Contact Dell Isilon Technical Support for assistance if you have questions about the procedures or information in this article.
Procedure
The cluster shutdown procedure requires root credentials and serial console access to nodes in the cluster. The procedure is divided into five phases.
Read the entire procedure before beginning the shutdown process. This ensures that you understand the context and order for completing each step.
Phase 1: Perform preventative maintenance.
These steps are performed approximately 4-8 weeks before the scheduled shutdown.

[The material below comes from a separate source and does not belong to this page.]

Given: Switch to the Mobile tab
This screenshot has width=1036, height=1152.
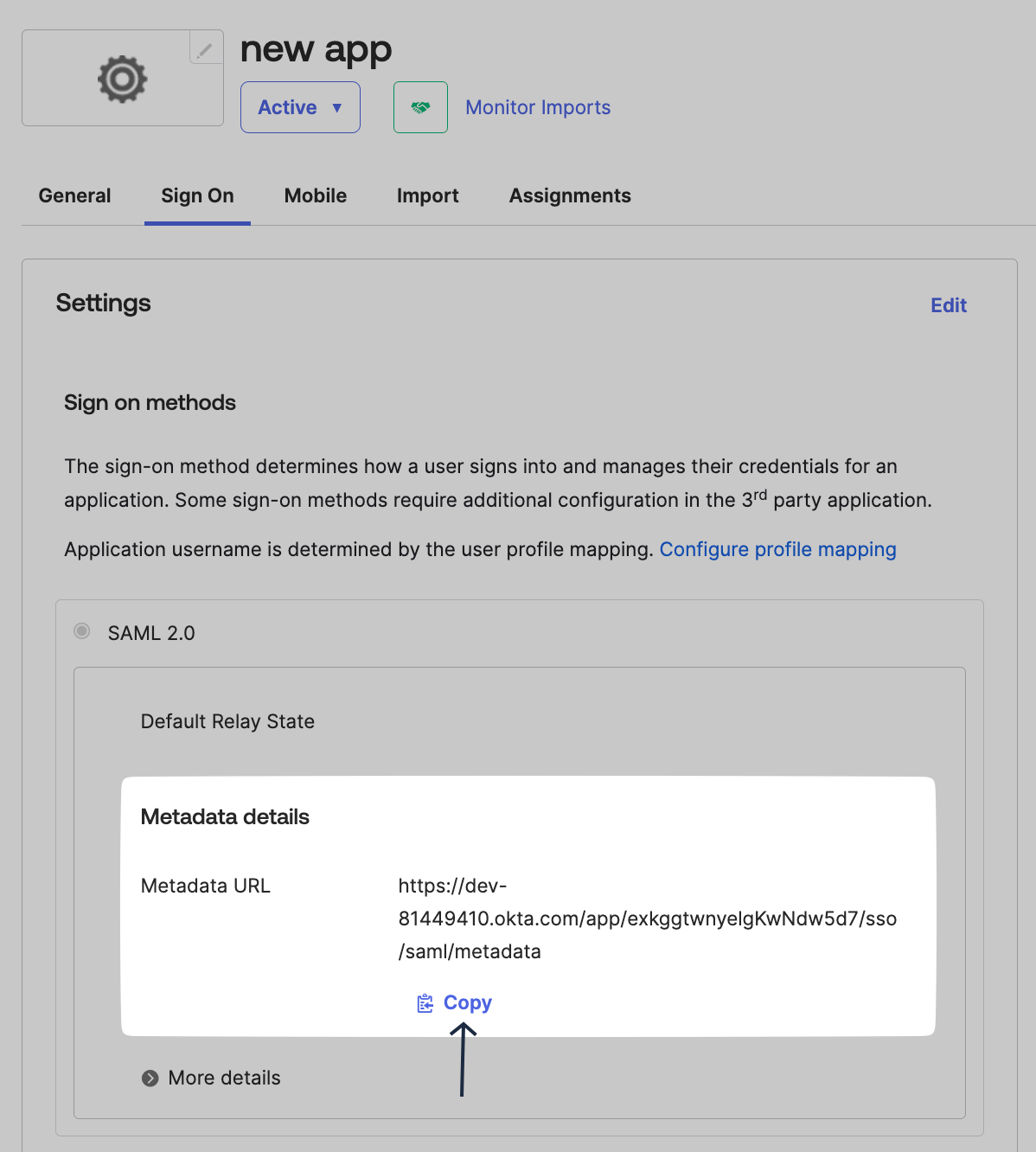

The purpose of this phase is to identify unknown or latent hardware or firmware issues that can impede the shutdown procedure.
If circumstances require an immediate cluster-wide shutdown, you can shut down all nodes simultaneously using the OneFS command-line interface or the OneFS Web administration interface.

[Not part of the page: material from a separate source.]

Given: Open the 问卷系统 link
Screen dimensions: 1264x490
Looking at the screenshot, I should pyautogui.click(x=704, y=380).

Dell strongly recommends following all the steps in Phase 3 to preserve the integrity of data if there is an emergency shutdown procedure.
1. Upload logs for historical reference if needed.
# isi_gather_info
2. Perform or Request an Isilon Health Check.

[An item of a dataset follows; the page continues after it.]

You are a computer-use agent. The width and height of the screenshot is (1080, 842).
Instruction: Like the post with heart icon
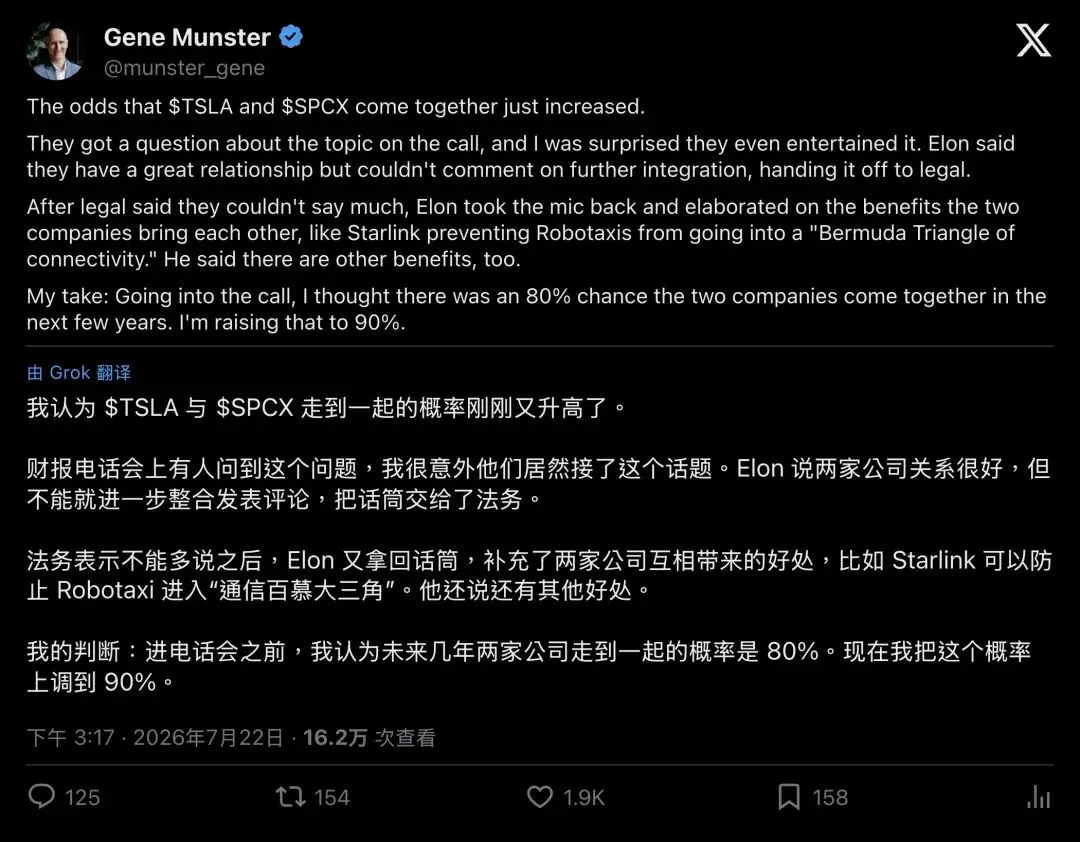pos(539,797)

This evaluates the health of the cluster to ensure that it is in a good supportable, operational status.
It can be performed by the customer using Isilon: How to Run the Isilon On-Cluster Analysis Tool or Dell Technologies PowerScale HealthCheck - PowerScale Info Hub
By the Remote Reactive (Customer Support) team. This is available to all customers with an active maintenance agreement for clusters on supported code versions. If you meet these requirements, open a Service Request (SR) on the Dell Online Support site requesting an "Isilon Health Check." And provide full logs for the Health Check by running this command
# isi_gather_info
*The Health Check is not intended to fix cluster issues, or assess the cluster's configuration, performance, or workflow.
3. Perform a "cold reboot" of each node by performing the following steps. A maintenance window should be scheduled for this activity:
Shut down each node in your cluster one at a time.
To shut down each node:
A. Open an SSH connection to any node. Shut down each node by running the following command:
isi config shutdown <node_lnn>
B. Verify that each node has powered off by confirming that the green power indicator LED on the back of the node is no longer illuminated.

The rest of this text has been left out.